> **MATERIAL FOR THE TASK**:

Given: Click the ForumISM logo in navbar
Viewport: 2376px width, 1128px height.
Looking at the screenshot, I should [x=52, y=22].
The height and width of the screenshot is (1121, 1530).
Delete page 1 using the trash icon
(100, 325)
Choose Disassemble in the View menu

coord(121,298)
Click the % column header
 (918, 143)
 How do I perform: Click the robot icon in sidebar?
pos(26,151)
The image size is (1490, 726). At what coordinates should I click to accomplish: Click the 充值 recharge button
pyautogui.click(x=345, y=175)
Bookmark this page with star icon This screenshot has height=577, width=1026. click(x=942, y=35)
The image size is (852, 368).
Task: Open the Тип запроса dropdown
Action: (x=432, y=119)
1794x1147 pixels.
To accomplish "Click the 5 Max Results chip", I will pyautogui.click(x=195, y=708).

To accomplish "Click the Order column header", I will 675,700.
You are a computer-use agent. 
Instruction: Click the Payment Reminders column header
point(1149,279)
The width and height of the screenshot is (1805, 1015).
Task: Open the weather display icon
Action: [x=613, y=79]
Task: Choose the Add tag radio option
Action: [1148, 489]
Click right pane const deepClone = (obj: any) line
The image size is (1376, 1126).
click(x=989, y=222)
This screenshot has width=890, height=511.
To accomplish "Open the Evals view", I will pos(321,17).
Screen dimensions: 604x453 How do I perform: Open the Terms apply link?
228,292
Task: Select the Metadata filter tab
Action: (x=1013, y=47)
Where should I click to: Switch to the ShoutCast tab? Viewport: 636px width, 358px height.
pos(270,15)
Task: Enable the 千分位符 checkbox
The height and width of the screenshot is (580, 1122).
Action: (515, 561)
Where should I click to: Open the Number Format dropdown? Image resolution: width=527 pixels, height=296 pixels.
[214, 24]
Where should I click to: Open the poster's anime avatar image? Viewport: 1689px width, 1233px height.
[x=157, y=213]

> **GOAL OF THE EXERCISE**: At the first line of the material above, start reproducing each line exactly, and end with the line that holds "You are a computer-use agent.", adding nothing.

> **SOLUTION TO THIS PROBLEM**:
Given: Click the ForumISM logo in navbar
Viewport: 2376px width, 1128px height.
Looking at the screenshot, I should [x=52, y=22].
The height and width of the screenshot is (1121, 1530).
Delete page 1 using the trash icon
(100, 325)
Choose Disassemble in the View menu

coord(121,298)
Click the % column header
 (918, 143)
 How do I perform: Click the robot icon in sidebar?
pos(26,151)
The image size is (1490, 726). At what coordinates should I click to accomplish: Click the 充值 recharge button
pyautogui.click(x=345, y=175)
Bookmark this page with star icon This screenshot has height=577, width=1026. click(x=942, y=35)
The image size is (852, 368).
Task: Open the Тип запроса dropdown
Action: (x=432, y=119)
1794x1147 pixels.
To accomplish "Click the 5 Max Results chip", I will pyautogui.click(x=195, y=708).

To accomplish "Click the Order column header", I will 675,700.
You are a computer-use agent. 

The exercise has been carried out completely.